Diário de um Cuidador - Mãe com Alzheimer

Por Paulo Rabelo Guimaraes Machado Diniz | 08/06/2016 | Família

Paulo, cadê o meu omitama. Nunca o tirei de mim. O que vocês fizeram dele? Mãe! Está purificando; Purificando que nada, eu quero ele agora; Vai pegar já; Mãe, o orientador disse que para colocá-lo precisa tomar banho; Eu já tomei, não sou porca não; E fala bem alto, xingando mesmo: que merda e joga o que está na mão no chão com força; Mãe, eu disse que já está purificado e já vou trazer.

Já tudo pronto para o médico fazer a cirurgia de catarata. Entrega o formulário para o marido assinar a autorização, pois havia esquecido esse procedimento de antemão. O marido diz: assino só com uma condição; Assustado pergunta: qual a condição senhor? Você tem que garantir que não vai mudar a cor dos olhos dela; Rindo o médico disse não tenha receio senhor, o céu é mais velho e não trocou de cor. A alma dela também é azul. O senhor é um homem de sorte.
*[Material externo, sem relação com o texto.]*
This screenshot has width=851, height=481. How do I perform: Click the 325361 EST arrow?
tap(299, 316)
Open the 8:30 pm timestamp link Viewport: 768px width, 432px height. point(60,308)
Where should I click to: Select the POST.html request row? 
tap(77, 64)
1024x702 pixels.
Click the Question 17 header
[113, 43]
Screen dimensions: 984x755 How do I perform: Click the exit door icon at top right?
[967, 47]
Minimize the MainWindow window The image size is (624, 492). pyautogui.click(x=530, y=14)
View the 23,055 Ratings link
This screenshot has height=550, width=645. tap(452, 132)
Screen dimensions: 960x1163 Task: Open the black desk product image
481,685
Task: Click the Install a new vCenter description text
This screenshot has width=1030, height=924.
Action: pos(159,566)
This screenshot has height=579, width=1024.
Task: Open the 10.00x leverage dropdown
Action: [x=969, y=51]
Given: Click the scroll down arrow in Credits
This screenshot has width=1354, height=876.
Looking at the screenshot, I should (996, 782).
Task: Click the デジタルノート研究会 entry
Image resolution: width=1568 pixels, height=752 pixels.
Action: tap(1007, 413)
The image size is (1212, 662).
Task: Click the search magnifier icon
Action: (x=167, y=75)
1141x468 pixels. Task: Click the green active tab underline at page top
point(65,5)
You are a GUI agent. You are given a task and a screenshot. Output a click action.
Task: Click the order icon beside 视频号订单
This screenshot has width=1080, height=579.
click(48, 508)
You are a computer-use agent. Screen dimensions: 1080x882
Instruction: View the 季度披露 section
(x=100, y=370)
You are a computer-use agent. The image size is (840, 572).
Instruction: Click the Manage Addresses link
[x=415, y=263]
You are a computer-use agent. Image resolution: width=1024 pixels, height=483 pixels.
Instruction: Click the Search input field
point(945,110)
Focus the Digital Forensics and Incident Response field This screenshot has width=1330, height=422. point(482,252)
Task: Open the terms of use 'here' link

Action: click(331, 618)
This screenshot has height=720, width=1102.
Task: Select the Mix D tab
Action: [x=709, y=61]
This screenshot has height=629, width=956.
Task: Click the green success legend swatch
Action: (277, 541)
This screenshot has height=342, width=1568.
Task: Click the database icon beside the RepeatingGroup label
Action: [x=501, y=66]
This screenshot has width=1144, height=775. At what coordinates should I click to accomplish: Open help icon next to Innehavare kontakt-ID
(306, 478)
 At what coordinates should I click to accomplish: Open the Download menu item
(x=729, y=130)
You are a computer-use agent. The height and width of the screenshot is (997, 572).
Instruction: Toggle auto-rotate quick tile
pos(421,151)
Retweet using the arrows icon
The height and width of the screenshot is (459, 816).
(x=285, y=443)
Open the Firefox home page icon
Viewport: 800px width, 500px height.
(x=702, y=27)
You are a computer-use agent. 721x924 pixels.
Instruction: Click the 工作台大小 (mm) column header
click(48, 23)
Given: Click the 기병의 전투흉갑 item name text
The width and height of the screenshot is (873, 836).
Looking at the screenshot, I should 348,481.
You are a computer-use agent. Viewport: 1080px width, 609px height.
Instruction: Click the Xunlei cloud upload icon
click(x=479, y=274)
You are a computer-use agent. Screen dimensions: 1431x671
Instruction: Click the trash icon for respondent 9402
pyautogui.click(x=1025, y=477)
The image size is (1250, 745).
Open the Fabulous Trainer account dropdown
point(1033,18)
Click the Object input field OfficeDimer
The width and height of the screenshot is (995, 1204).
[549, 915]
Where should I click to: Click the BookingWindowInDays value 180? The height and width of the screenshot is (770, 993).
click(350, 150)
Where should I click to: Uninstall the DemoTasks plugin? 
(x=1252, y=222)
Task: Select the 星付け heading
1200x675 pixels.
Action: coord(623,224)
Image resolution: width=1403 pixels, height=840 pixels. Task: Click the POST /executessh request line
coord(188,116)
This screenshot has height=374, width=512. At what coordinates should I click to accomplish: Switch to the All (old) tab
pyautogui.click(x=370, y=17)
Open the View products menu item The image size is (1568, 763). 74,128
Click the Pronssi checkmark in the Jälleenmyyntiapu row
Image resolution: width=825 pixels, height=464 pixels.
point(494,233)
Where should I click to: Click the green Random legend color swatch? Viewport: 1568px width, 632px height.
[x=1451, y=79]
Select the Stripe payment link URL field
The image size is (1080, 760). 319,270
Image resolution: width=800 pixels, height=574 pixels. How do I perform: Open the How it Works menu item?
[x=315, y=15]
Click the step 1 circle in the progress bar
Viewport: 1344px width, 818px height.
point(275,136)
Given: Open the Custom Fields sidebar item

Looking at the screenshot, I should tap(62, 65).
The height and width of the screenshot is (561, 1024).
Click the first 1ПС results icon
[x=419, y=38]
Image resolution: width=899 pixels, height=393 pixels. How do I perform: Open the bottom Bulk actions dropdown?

Passa boi boiada, passa anos e passam décadas a forma dela mantém a mesma graça miúda e viva. Na nossa terra as estações só diferem um pouco pela temperatura. "Ela aos oitenta era a mesma senhora verde com a mesmíssima alma azul. Parece que não pesava para ela as mudanças de estações. Ela mantinha a viveza das palavras e das maneiras. Os olhos parecem não ver nada à força e não param nunca. Tem o sorriso benévolo e a admiração constante. Parece que tudo nela era ajustado para curar as melancolias alheias. Quando abraçava ou beijava ou mirava as amigas do centro dos idosos era como se as quisesse comer vivas, comer de amor, não de ódio, metê-las em si, mui em si, no mais fundo de si".

Mas quando o ódio por causa de suas convulsões tudo isso vinha ao inverso com a mesma intensidade.